Creative evaluator features

To improve real-world utility and exploit resistance during review, terminal responses include a deterministic decision audit payload.

info.decision_audit includes:

  • chosen_action
  • chosen_reward
  • best_counterfactual_reward
  • decision_gap
  • counterfactual_rewards for:
    • APPROVE
    • ESCALATE
    • REJECT(TIME_EXPIRED)
    • REJECT(POLICY_VIOLATION)
    • REJECT(SUSPECTED_FRAUD)
  • risk_band (low|medium|high)
  • policy_flags (time_policy_violated, category_policy_violated, exception_applies, ambiguous_case)

This creates a transparent, machine-checkable explanation surface without changing reward determinism.

Deterministic task set

Tasks are fixed-name benchmarks with fixed seed and threshold:

  1. easy_policy_compliance:
    • seed 111
    • threshold 0.75
  2. medium_balanced_judgment:
    • seed 222
    • threshold 0.68
  3. hard_conflicting_signals:
    • seed 333
    • threshold 0.74

Terminal grader_success is computed against the active task threshold.

Determinism and reproducibility

  • Uses random.Random(seed) for case generation.
  • Task mode pins seed unless an explicit seed override is passed.
  • No wall-clock dependence in generation or scoring.
  • grader_score(action) is deterministic for a fixed latent case.

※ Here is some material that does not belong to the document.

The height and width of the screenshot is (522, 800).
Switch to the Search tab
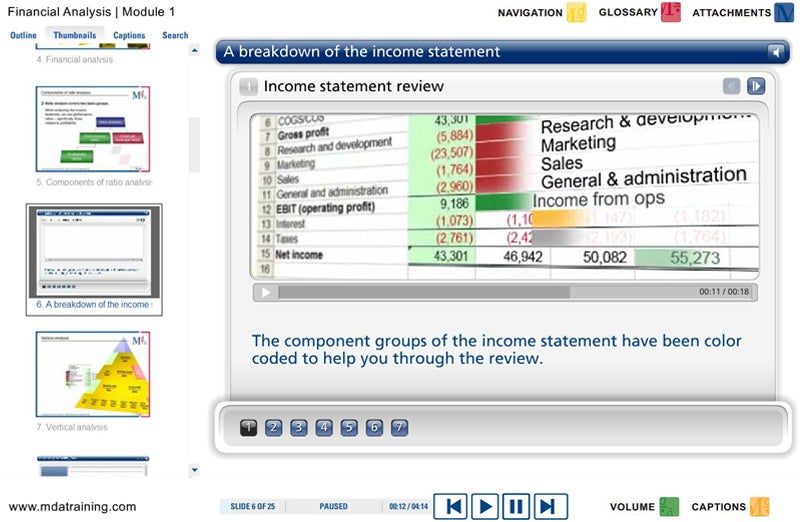pos(175,35)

Inference contract (../inference.py)

Baseline runner enforces strict one-line logs:

  • [START] task=<task> env=<benchmark> model=<model>
  • [STEP] step=<n> action=<action> reward=<r> done=<bool> error=<value|null>
  • [END] success=<bool> steps=<n> score=<score> rewards=<r1,r2,...>

Action selection path uses environment-provided control hints:

  • available_actions
  • reject_reason_codes
  • invalid_action / last_action_error

This reduces invalid-action loops and keeps inference behavior aligned with runtime contract.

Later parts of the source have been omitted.